Is technology the answer?

The Plan has a bold vision of an NHS which offers a speedier, more efficient service powered by modern technology. It envisages wider uses of the NHS App, Artificial Intelligence to write up the notes of consultations and a genomic population health service to improve prediction of future illness.

BUT the Plan fails to acknowledge the over-stated benefits and under-stated risks and harms and the wasted expenditure often associated with unproven technology. The government is promising to shift from public healthcare workers to private sector hi-tech. Meanwhile the social changes we need to prevent ill-health and improve health, like rapid steps to reduce child poverty, are largely overlooked. And while increased digitalisation can have many benefits, it risks excluding millions of people who can’t afford the internet or electronic devices or cannot use such technology confidently or face barriers such as disability or language differences.
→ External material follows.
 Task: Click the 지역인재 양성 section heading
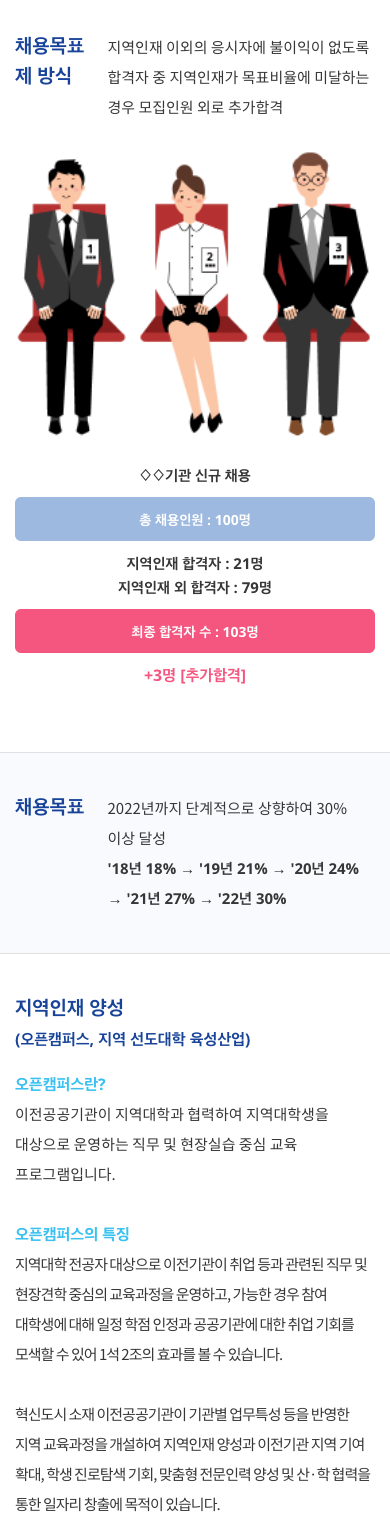(x=69, y=1007)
FURTHER WEAKNESSES IN THE 10 YEAR PLAN

Another top down reorganisation

The government has decided to reorganise the NHS – again! – partially abolishing arrangements put in place only three years ago, slashing the integrated care boards which have been trying to foster more integrated care,throwing thousands of people out of their jobs and reintroducing American inspired ‘integrated health organisations’. The re-organisation is a major distraction, drawing focus, staff expertise, time and resources away from patient care.

Funding

There is no transformation funding for the far-reaching vision and numerous promises are unfunded. When bringing about an unproven change in health care, existing services must continue alongside a newly designed replacement service to ensure that the first is not closed down before the second is known to work effectively.  For example, no-one knows that expanding urgent care in Neighbourhood Health Centres will end the crisis in A&E which is caused at least in part by too few beds and inadequate social care. There is no money for this. When the then Labour government reorganised the NHS in the 2000s it promised annual increases in funding of almost 7% to manage the change; now funding increases are barely 3%, well below the historic average. Funds will be taken away from existing services to spend on new technology. Money is being wasted on reorganisation.

Evaluating

Despite the scale of the plan and the scores of initiatives it outlines, there is no programme of evaluation. Perhaps this is because the government itself is not confident its plan will work.

Privatising

The Plan offers a bonanza for the private sector. Market competition with private providers is back, along with billions to be spent on expanding private health companies providing elective care. Integrated Health Organisations, which will be expected to control much of the local budget, will be encouraged to form partnerships contract the services of private providers. The services in neighbourhood centres are likely to be provided by a range of providers. Purchasing Apps, AI, monitoring tools and other technology will transfer billions of pounds to the tech companies, some of which have troubling track records in the field of human rights. Neighbourhood centres are to be built through public-private partnerships and the push to get private finance to fund capital investment threatens the return of some version of the disastrous Private Finance Initiative for hospitals, costing twice as much as government borrowing. PFI hospitals were built with far fewer beds on the false assumption that care in the community meant they would not be needed.

Delivery

The government has an ambitious vision of faster diagnosis and faster treatment and the Plan is chocked full of initiatives. But there is no delivery plan and the top-down reorganisation being imposed by government removes some of the existing structures supporting partnership working.

IN CONCLUSION – VISION VERSUS REALITY

While the 10 Year Plan sets out a grand vision, the reality will be more privatisation, deskilling of staff and reliance on technology. Without adequate funding and a strong social care sector, a properly functioning NHS, weakened by a decade of austerity and a pandemic, cannot be restored. The absence of a proper evaluation programme means that policy makers will struggle to learn from their mistakes.